Interobserver Variability of Lymph Node Count in Pelvic Lymph Node Dissection for Prostate Cancer
Cheryl A Mather, Maria Westerhoff, Suzanne Dintzis, Rodney Schmidt, Lawrence True. University of Washington, Seattle, WA
Background: The prognostic significance of lymph node (LN) status is well established in prostate cancer. Data suggest that examination of greater than 10 LNs is associated with a 15% lower risk of prostate cancer death, even amongst patients with negative nodes. This study examines the variability of pathologist's role in LN counts for pelvic lymph node dissection (PLND).
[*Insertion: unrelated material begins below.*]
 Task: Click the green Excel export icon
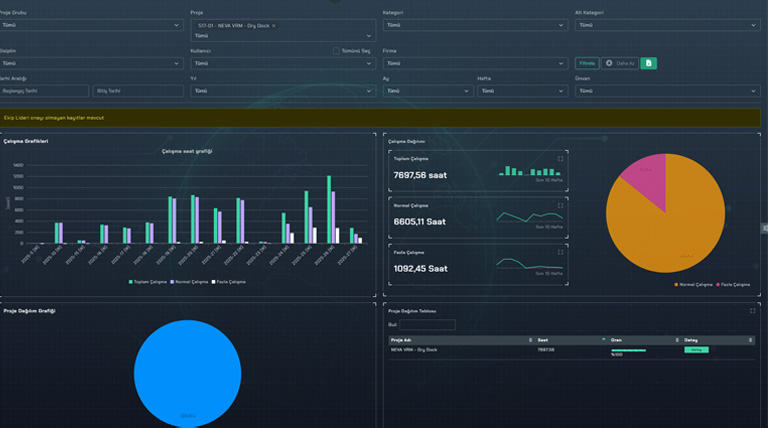[648, 63]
Design: LN slides from 12 radical prostatectomy cases were distributed to four pathologists. Each pathologist was instructed to report the number of LNs per case. From this data interobserver agreement was calculated. Concomitantly, 696 prostatectomy cases from our database were analyzed. From these data, multiple regression was used to determine what factors were most significant to the number of LNs reported. The average number of LNs per pathologist was also calculated. From this data pathologists were grouped into quartiles. Average LN count was compared by quartile.
Results: Interobserver agreement of LN count was very poor (Fleiss kappa -0.12). Multiple regression analysis of LN counts using independent variables of pathologist, surgeon, organ weight, patient age, Gleason score, presence of metastases, extracapsular extension, extensive perineural invasion, lymphovascular space invasion, surgical stage and the number of LN packets submitted found that only the number of node packets was a statistically significant factor in the number of LNs counted (p=<0.0001). Quartile analysis of all pathologists showed that the lowest quartile (Q1) reported 5.5 fewer LNs on average than the top quartile (Q4, p=<0.0001, 95% CI 3.4 to 7.6 nodes). In the cases where only two LN packets were submitted, Q1 reported 3.5 fewer LNs when compared to Q4 (p=0.0009, 95% CI 1.5 to 5.5). Q2 and Q3 also reported significantly fewer nodes than Q4 for all cases (p=0.001 and 0.007, respectively) and for those cases where only two LN packets were submitted (p=0.0012 and 0.026, respectively).
Conclusions: Interobserver agreement in LN counts in PLND is very poor. Analysis of LN counts by all pathologists at our institution indicate that counting may be biased, since the top quartile of pathologists reports significantly more nodes than the other three, even when controlling for the most significant factor affecting LN counts (number of packets submitted). These data suggest that pathologists do not use the same criteria for LN counts and calls into question studies use LN counts as a metric of clinical outcome or quality of surgery or pathology. We recommend developing a national consensus for how pelvic LNs are counted.